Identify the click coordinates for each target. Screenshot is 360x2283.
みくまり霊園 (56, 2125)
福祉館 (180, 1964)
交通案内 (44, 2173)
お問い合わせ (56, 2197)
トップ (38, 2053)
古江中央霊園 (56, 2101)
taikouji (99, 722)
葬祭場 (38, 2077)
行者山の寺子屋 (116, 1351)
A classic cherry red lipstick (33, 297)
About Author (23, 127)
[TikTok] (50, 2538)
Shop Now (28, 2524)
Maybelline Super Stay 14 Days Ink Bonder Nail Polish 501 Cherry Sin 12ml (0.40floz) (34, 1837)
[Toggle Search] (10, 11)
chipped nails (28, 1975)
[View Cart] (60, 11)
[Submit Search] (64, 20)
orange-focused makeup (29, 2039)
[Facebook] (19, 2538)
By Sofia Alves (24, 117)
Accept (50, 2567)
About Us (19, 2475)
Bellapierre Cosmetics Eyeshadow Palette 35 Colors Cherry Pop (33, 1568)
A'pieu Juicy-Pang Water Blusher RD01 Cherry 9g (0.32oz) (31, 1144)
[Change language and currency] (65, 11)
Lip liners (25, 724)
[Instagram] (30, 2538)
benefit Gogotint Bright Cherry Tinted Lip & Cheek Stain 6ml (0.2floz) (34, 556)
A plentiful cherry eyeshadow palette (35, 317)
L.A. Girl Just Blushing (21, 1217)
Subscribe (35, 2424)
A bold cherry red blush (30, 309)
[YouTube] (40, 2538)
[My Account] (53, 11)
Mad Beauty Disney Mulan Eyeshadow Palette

::::

Description of the task: Every record, copied exactly, is the expected answer.

Output of the exercise:
Identify the click coordinates for each target. Screenshot is 360x2283.
みくまり霊園 (56, 2125)
福祉館 (180, 1964)
交通案内 (44, 2173)
お問い合わせ (56, 2197)
トップ (38, 2053)
古江中央霊園 (56, 2101)
taikouji (99, 722)
葬祭場 (38, 2077)
行者山の寺子屋 (116, 1351)
A classic cherry red lipstick (33, 297)
About Author (23, 127)
[TikTok] (50, 2538)
Shop Now (28, 2524)
Maybelline Super Stay 14 Days Ink Bonder Nail Polish 501 Cherry Sin 12ml (0.40floz) (34, 1837)
[Toggle Search] (10, 11)
chipped nails (28, 1975)
[View Cart] (60, 11)
[Submit Search] (64, 20)
orange-focused makeup (29, 2039)
[Facebook] (19, 2538)
By Sofia Alves (24, 117)
Accept (50, 2567)
About Us (19, 2475)
Bellapierre Cosmetics Eyeshadow Palette 35 Colors Cherry Pop (33, 1568)
A'pieu Juicy-Pang Water Blusher RD01 Cherry 9g (0.32oz) (31, 1144)
[Change language and currency] (65, 11)
Lip liners (25, 724)
[Instagram] (30, 2538)
benefit Gogotint Bright Cherry Tinted Lip & Cheek Stain 6ml (0.2floz) (34, 556)
A plentiful cherry eyeshadow palette (35, 317)
L.A. Girl Just Blushing (21, 1217)
Subscribe (35, 2424)
A bold cherry red blush (30, 309)
[YouTube] (40, 2538)
[My Account] (53, 11)
Mad Beauty Disney Mulan Eyeshadow Palette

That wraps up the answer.